This article first appeared in The Edge Malaysia Weekly on July 1, 2024 - July 7, 2024
CapitaLand Malaysia Trust (KL:CLMT), which mainly manages retail properties, is eyeing industrial properties and logistics hubs for further growth amid an anticipated increase in industrial activities, particularly in Penang and Johor.
“We are generally quite bullish on Penang and Johor because of the government’s push to make Malaysia a manufacturing hub. And logistics warehouses are the backbone of all manufacturing sectors, whether for exports or domestic consumption,” CLMT CEO Tan Choon Siang tells The Edge in an interview.
Assets under its portfolio include Gurney Plaza and Queensbay Mall in Penang; Sungei Wang Plaza in Kuala Lumpur; The Mines and 3 Damansara in Selangor; and East Coast Mall in Pahang.
While the China Plus One strategy has benefited Penang by encouraging more foreign direct investment into the state, Tan, a Singapore national, also observes that the “Singapore Plus One” strategy has benefited Johor due to the sharp rise in business costs in the Lion City over the past three years.
“People are relocating some of their projects [to Johor]. Coupled with the RTS (Johor Bahru–Singapore Rapid Transit System Link) and the [Johor-Singapore] Special Economic Zone, there will be more industrial activities in Johor. We are in talks with some vendors to look at industrial properties,” he says, without disclosing further details.
CLMT currently owns two logistics assets, namely the Valdor Logistics Hub in Penang and the Glenmarie Distribution Centre in Selangor. Both of the assets were fully occupied as at March 31.
The real estate investment trust (REIT) is expecting to complete its acquisition of three factories located at the Nusajaya Tech Park in Iskandar Malaysia, Johor, by the fourth quarter of the year. It had in February announced the acquisition from Nusajaya Tech Park Sdn Bhd for a combined RM27 million, marking the former’s entry into the industrial segment.
According to CLMT, the acquisition is expected to generate a net property income of RM1.7 million per annum, with a first-year gross yield of about 7.3%.
As at Dec 31, 2023, CLMT’s total assets under management amounted to RM5.01 billion, with 97.5% consisting of retail properties and 2.5% comprising logistics assets.
CLMT expects to turn around its loss-making shopping malls in the Klang Valley — namely Sungei Wang Plaza and 3 Damansara — within the next two years.
Sungei Wang Plaza has been loss-making since the financial year ended on Dec 31, 2020 (FY2020), while 3 Damansara Property has been in the red since FY2021. The latter comprises the 3 Damansara shopping mall and the 3 Damansara office tower; however, the office tower was divested last year for RM52 million.

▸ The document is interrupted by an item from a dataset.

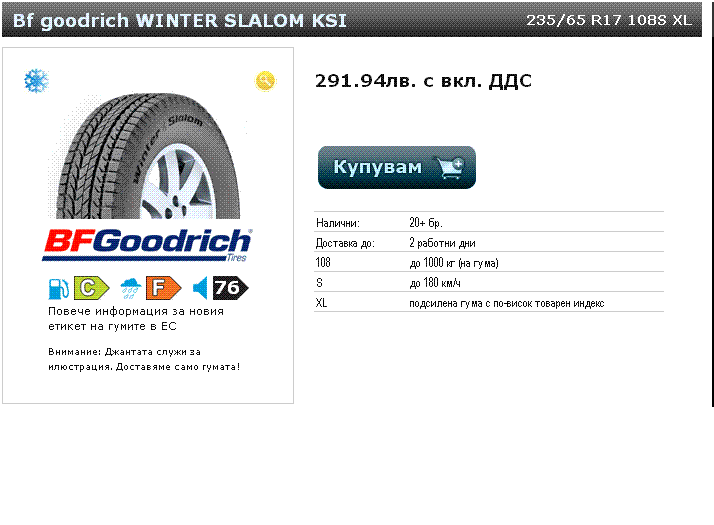714x525 pixels.
Task: Click the 235/65 R17 108S XL size text
Action: (x=609, y=20)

While the two malls are deemed low-yielding assets, Tan says the group will continue to focus on maximising the value of the assets before looking at any divestment options.
“We are open to divestment opportunities. The question is, who will buy a mall that is not yielding anything? We need to improve the malls first.
“However, we have visibility now on the improvement of occupancy rates and rental. We know that we have not maximised the value [of the assets]. There is no point selling when the yield is low now because our rental is going to improve,” he says, adding that the group is expecting an average rental reversion of 7%.
CLMT says Sungei Wang Plaza will continue to leverage the concertgoers at Mega Star Arena to boost the performance of its food and beverage tenants. Meanwhile, 3 Damansara will be positioned as a neighbourhood mall which offers family-friendly activities.
For the first quarter ended March 31 (1QFY2024), Sungei Wang Plaza saw its net property loss narrow to RM423,000 from RM1.37 million in the previous corresponding quarter.
3 Damansara Property’s net property loss also reduced to RM77,000 in 1QFY2024 compared with RM974,000 in 1QFY2023.
At the group level, over 95% of the REIT’s net property income is contributed by its malls outside of the Klang Valley, namely Gurney Plaza, Queensbay Mall and East Coast Mall.
When asked if the group would consider further expansion for its retail portfolio in second-tier cities in Malaysia, Tan says, “It is possible but it will be difficult in the retail market in Malaysia because there has been a lack of supply — there are no good malls for sale.”
Shares of CLMT have climbed over 40% since it acquired Queensbay Mall in March last year. Currently, the REIT is valued at RM1.9 billion. The consensus target price compiled by Bloomberg is 66 sen, suggesting a potential downside of 1.5% based on last Wednesday’s closing price of 67 sen.
Overall, CLMT reported an increase of 63% year on year in its net property income to RM63.98 million in 1QFY2024, driven by full-quarter revenue contribution from Queensbay Mall, higher occupancies and positive rental reversions.
In FY2023, its net property income came in at RM217.4 million, up 42.6% from RM152.5 million in FY2022.
According to Bloomberg, it has a 12-month distribution yield of 5.12%, against the average 6% for the REIT industry. Its distribution per unit amounted to 4.17 sen in FY2023 versus 4.01 sen in FY2022.